Time and Space Advantages in Trading: Meat vs. Machines

Filed under: Commodities, Derivatives, Economics, Exchanges, Regulation — The Professor @ 10:00 pm

The most recent controversy over HFT stems from this WSJ story about the CME.  In a nutshell, computerized traders receive confirmations of their trades before information about those trades is disseminated to the market at large.  As in a few milliseconds before.  But in an electronic world, a few milliseconds can be decisive.

One example of a particularly informative trade is when an away-from-the-market limit order is executed.  This means that a market order of sufficient size to blow through the quote size at the inside market was submitted.  Given that orders and communicate information, and that the bigger the order, the more informative it is, knowing before anybody else that such an order has been executed can provide valuable information.

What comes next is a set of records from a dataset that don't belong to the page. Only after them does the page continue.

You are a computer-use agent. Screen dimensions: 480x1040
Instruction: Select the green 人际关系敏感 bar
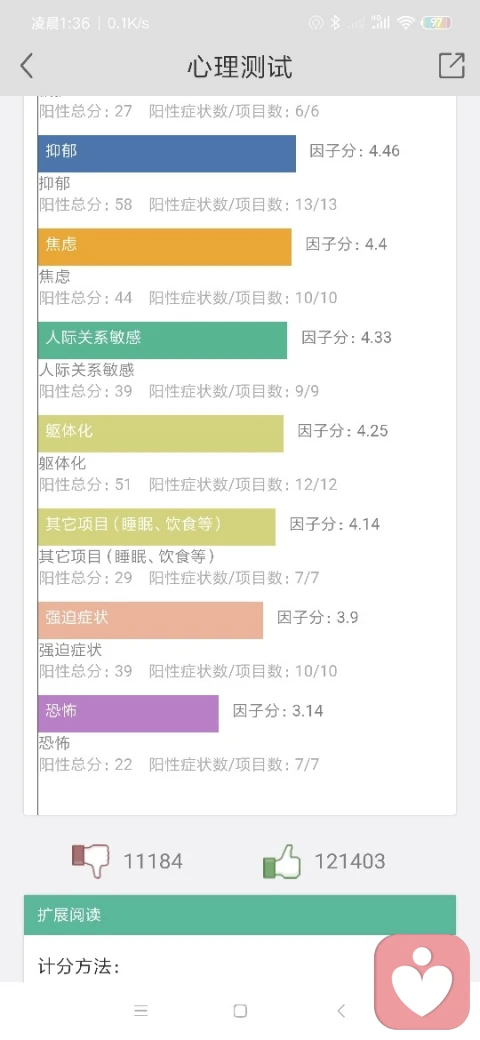pyautogui.click(x=162, y=340)
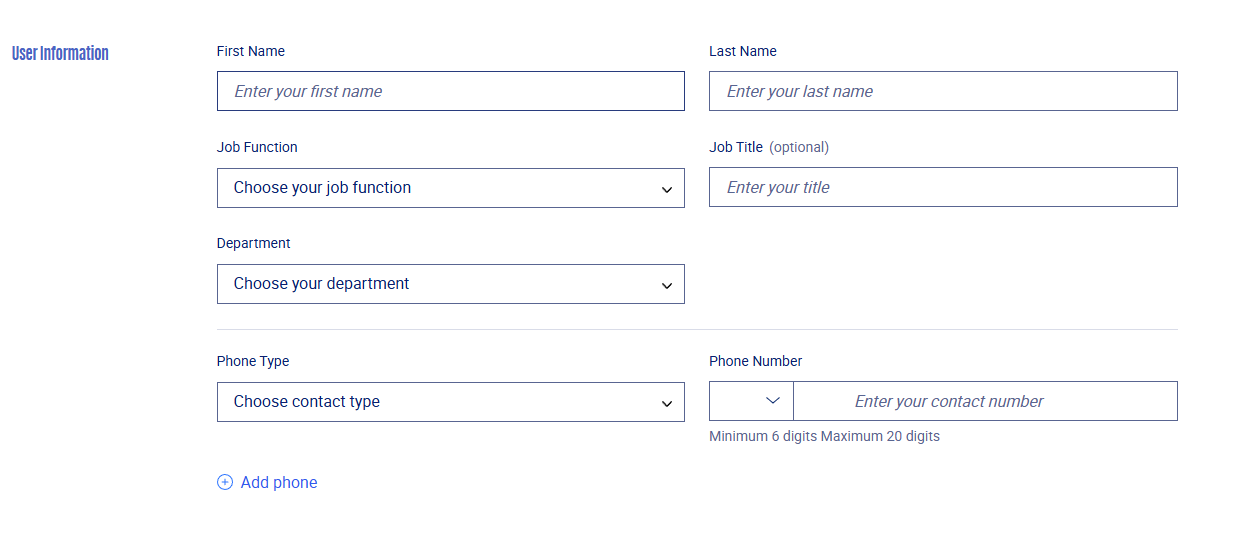The height and width of the screenshot is (539, 1233).
Task: Focus the Last Name input field
Action: [x=943, y=91]
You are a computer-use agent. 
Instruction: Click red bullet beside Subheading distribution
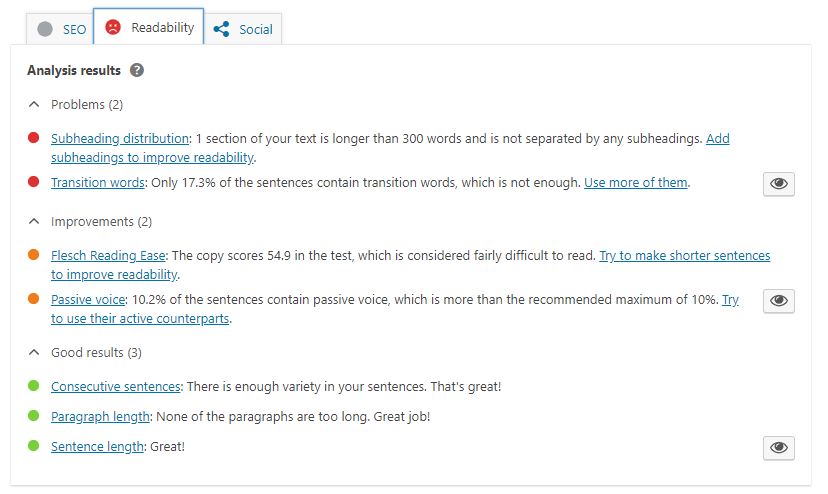(34, 139)
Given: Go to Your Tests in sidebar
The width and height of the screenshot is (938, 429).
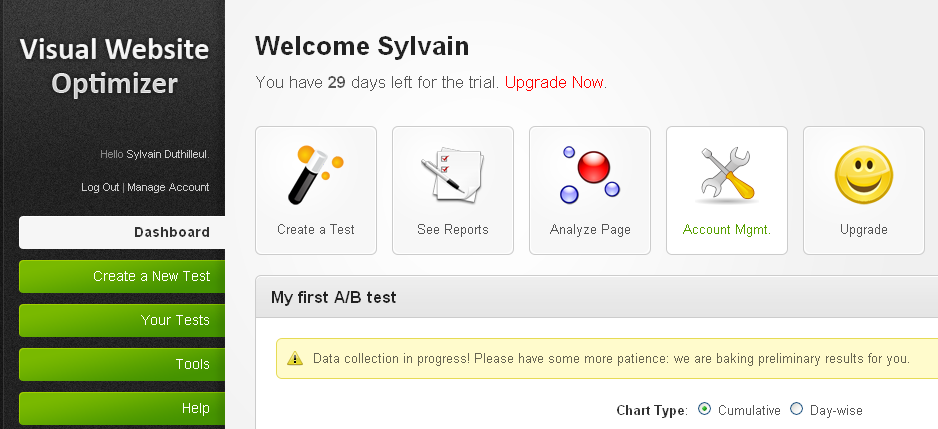Looking at the screenshot, I should click(122, 320).
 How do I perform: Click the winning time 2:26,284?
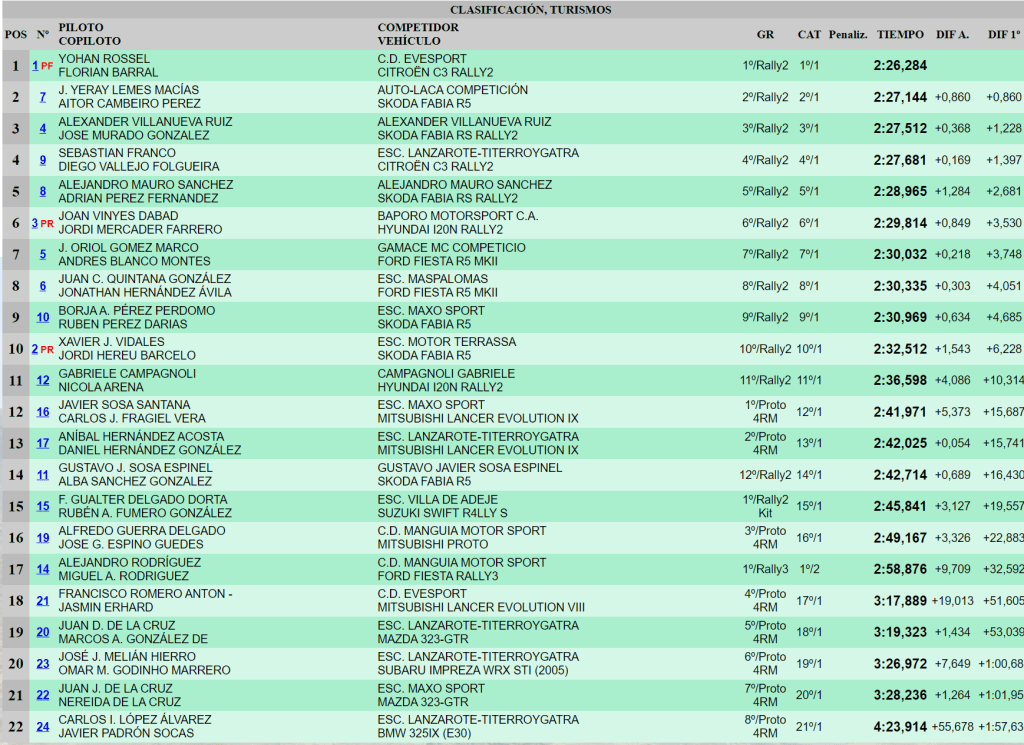coord(900,66)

The implications of this depend on how the information is used.  A trader (or, more accurately, a bot) that gets this information can use it to take liquidity aggressively.  For instance, it can use information gleaned from a big, price-moving crude oil buy to submit an aggressive order in heating oil or RBOB, thereby picking off resting limit orders that cannot adjust to the new information.  Or, as the WSJ article suggests, the bot can use the information derived from the NYMEX CL trade to take liquidity from ICE Brent or NYMEX lookalike futures.

This kind of trading exacerbates information asymmetries, and all else equal, increases spreads, reduces depth, and increases trading costs for the uninformed.

But the “all else equal” part of the statement doesn’t necessarily hold.  This presumes that the amount of capital devoted to HFT is constant.  But that’s not true in the long run.  If these sorts of advantages generate profits, that will attract more capital into HFT.  Moreover, note that the strategy just outlined involves placing limit orders, and then reacting when those limit orders are executed.  Competition to get the information advantage will lead to more aggressive quotes, and quotes in bigger size.  In the long run equilibrium, this competition will dissipate the rents from the information advantage.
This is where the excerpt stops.